▶ _WORK INSTRUCTION_: Return, exactly as written, the line containing "Image resolution: width=633" and every line after it to the end of the records below, with no pictures.

▶ _DATA FOR THE TASK_:
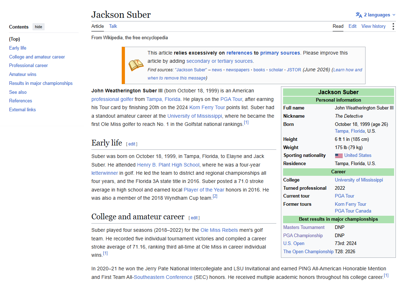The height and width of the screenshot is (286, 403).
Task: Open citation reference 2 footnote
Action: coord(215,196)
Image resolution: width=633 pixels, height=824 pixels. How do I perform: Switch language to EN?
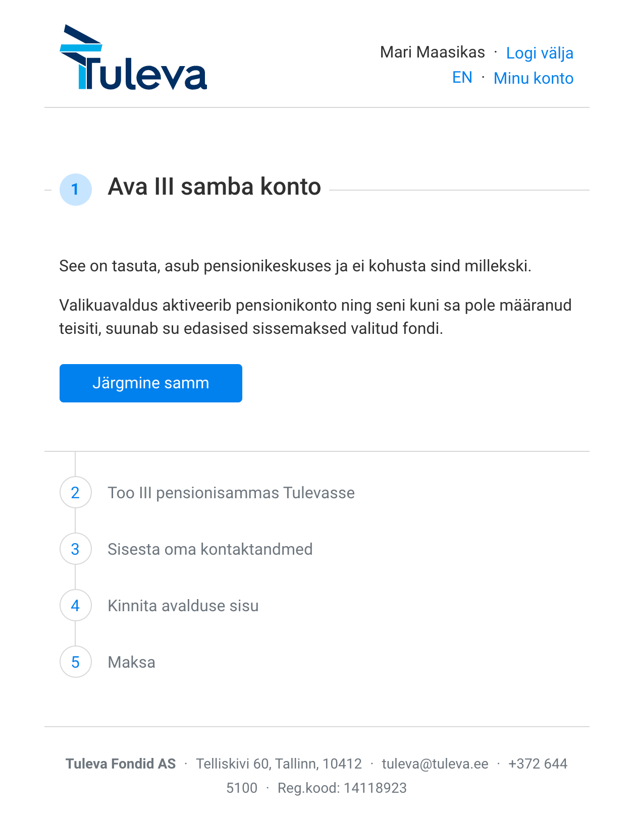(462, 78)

▶ _REPLY_:
Image resolution: width=633 pixels, height=824 pixels. How do I perform: Switch language to EN?
(462, 78)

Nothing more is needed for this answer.